CDH is a fetal defect where there is a hole in the muscle between the chest and the abdomen. The hole allows the contents of the abdomen (stomach, intestine, liver, spleen, and kidneys) to go up into the fetal chest, occupying the space and preventing the lungs from growing to normal size. While in the uterus, a baby does not need its lungs to breathe, because the placenta performs this function. However, if the lungs are too small after the baby is born, the baby will not be able to provide itself with enough oxygen to survive.
At first we were unsure of the severity of Olivianna’s condition. We prayed and pleaded for the best…but in our flesh we feared the worst. After numerous trips to UCSF’s Fetal Treatment Center, and hours and hours of tests, we were told that Olivianna had the most severe form of CDH, and that survival outside of the womb was near impossible.
The next 103 days until Olivianna’s birth and death were the hardest days that we had ever experienced. There were days of extreme sorrow, when all we could do was pray and cry and beg Jesus to take all of the hurt away. And then there were days of extreme joy, when all we could do was shout out to Jesus and thank Him for holding us so closely and for using Olivianna for His glory. It was a time of being refined in the fire…of learning to trust…of learning to submit my life to the Lord, no matter the cost.
Olivianna lived 11 precious minutes on this earth. We held her, kissed her and told her how much we loved her. And then, we prayed her into the arms of Jesus.
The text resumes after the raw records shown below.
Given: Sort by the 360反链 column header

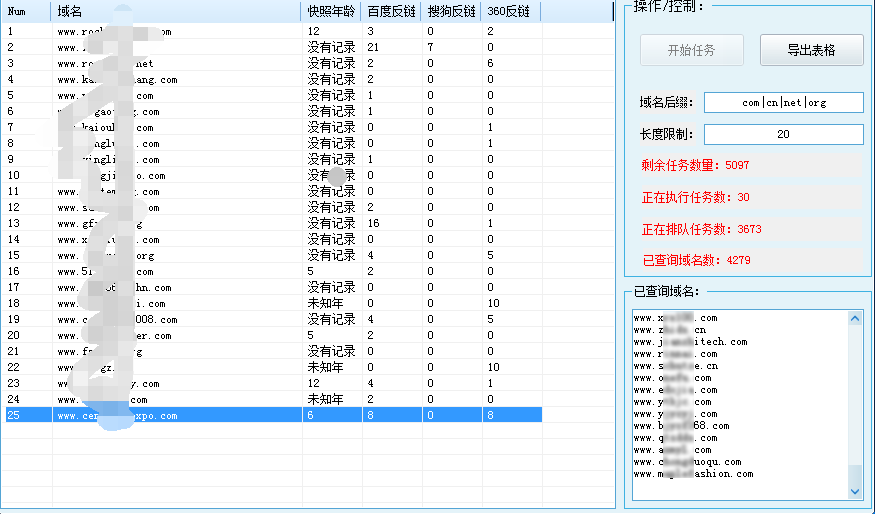Looking at the screenshot, I should (x=510, y=11).

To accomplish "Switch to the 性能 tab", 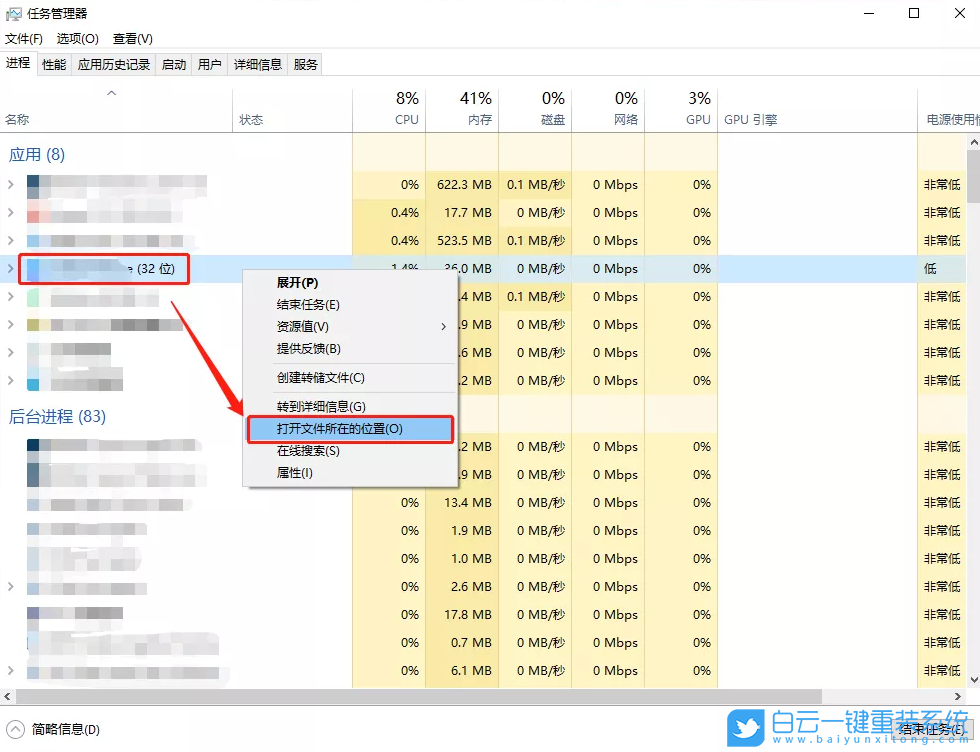I will [53, 63].
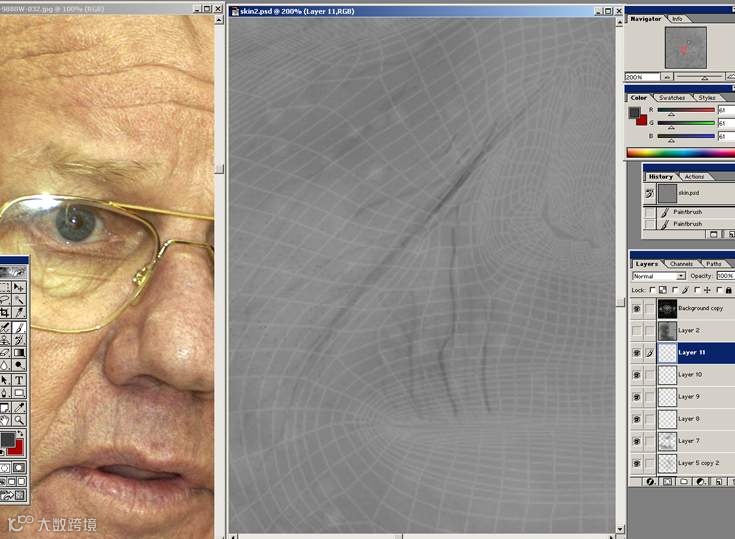Choose the Paintbrush tool in the toolbox
The width and height of the screenshot is (735, 539).
[x=19, y=328]
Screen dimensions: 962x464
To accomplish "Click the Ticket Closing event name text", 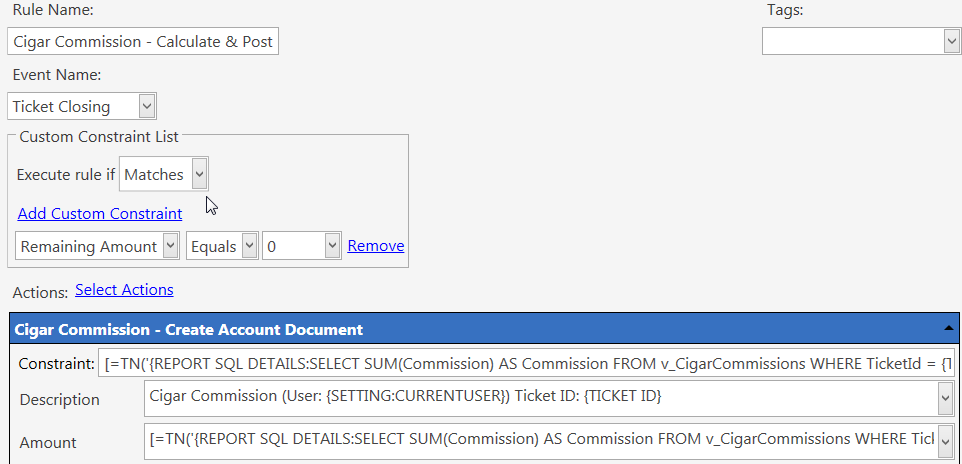I will (61, 107).
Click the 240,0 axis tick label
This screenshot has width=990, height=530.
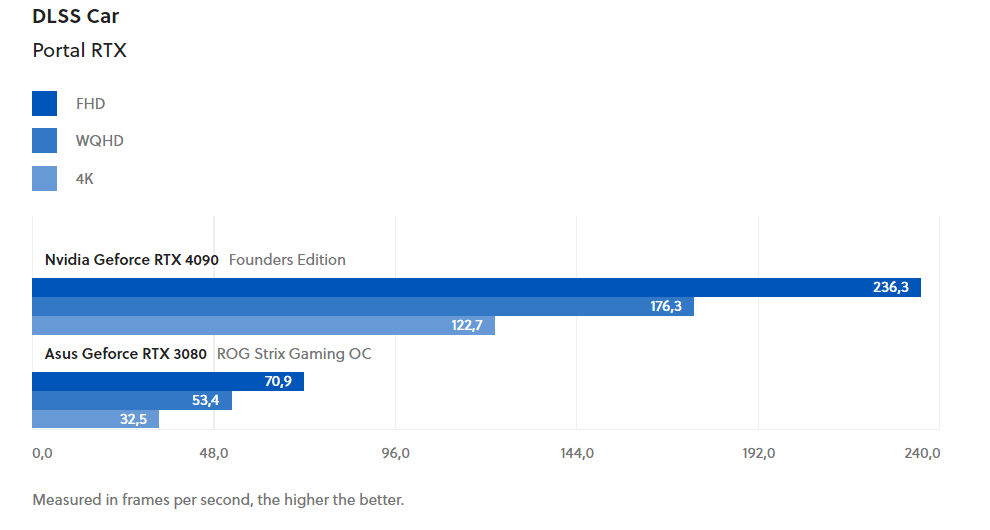click(922, 453)
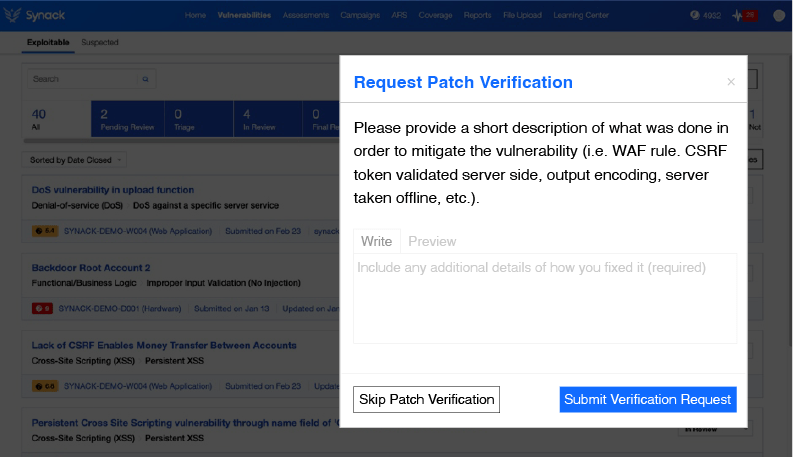Click severity badge on Lack of CSRF entry

coord(43,385)
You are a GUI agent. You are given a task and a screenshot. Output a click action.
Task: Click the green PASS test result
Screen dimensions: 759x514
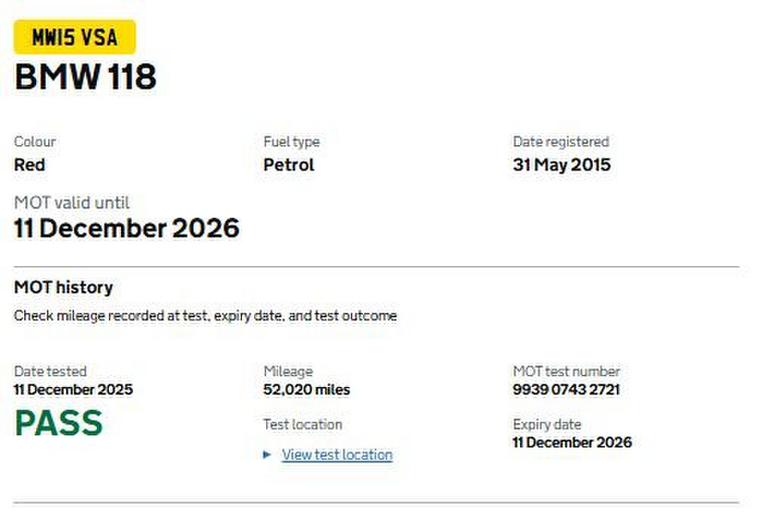58,424
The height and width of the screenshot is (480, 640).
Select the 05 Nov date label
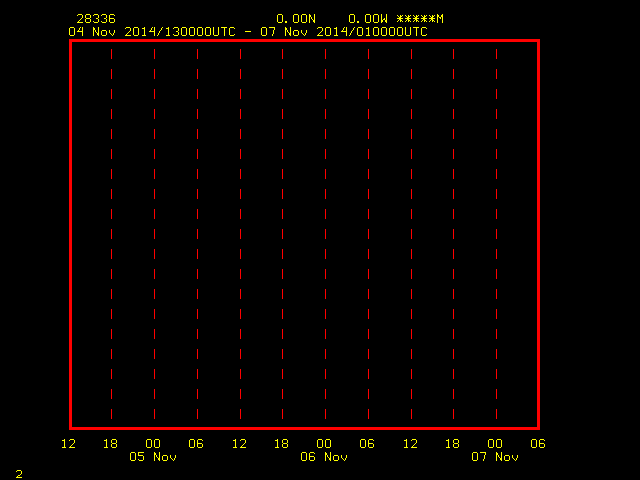point(153,457)
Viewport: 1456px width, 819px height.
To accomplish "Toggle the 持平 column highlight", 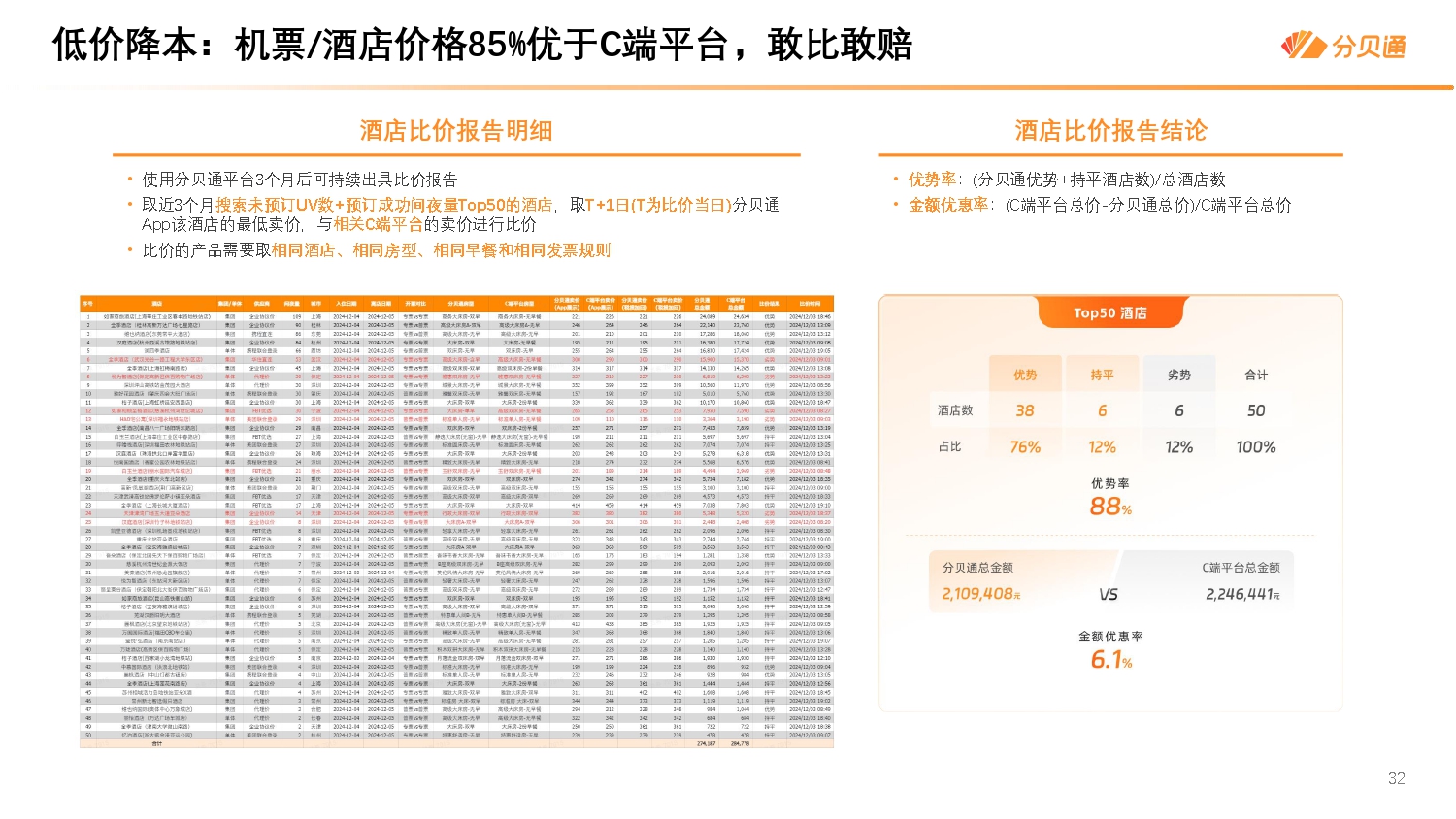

This blog came out of a deep need to get my thoughts and feelings out of my head. I desired an outlet to share the highs and lows, to ask for prayer, to give updates on tests and pregnancy, to share Olivianna’s story with anyone who would listen. More importantly, I desired to share the love of Jesus Christ. His grace. His healing power. His salvation. His peace.
We are still on this journey of healing. We miss our daughter so very much, and so often think about what she would be like…who she would look like more…what her two and a half year old personality would be like. Although it is difficult at times, we cling to the promise that we will see her again. And then we smile!
Just like our lives have changed, this blog has changed. It started as “A Journey of Grace” and is now “Grover Style.” Nonetheless, it continues to be an outlet for me to share the things that God is doing, both personal and through my photography business. If you would like to read the posts that I wrote from the time I heard of Olivianna’s condition, to her birth and death, and the healing that took place in the months after, you can start (here) I pray that these posts will encourage your hearts and draw you closer to the Lord Jesus Christ, and that you will see not our faces, but His.
He gives and takes away, Blessed be His name.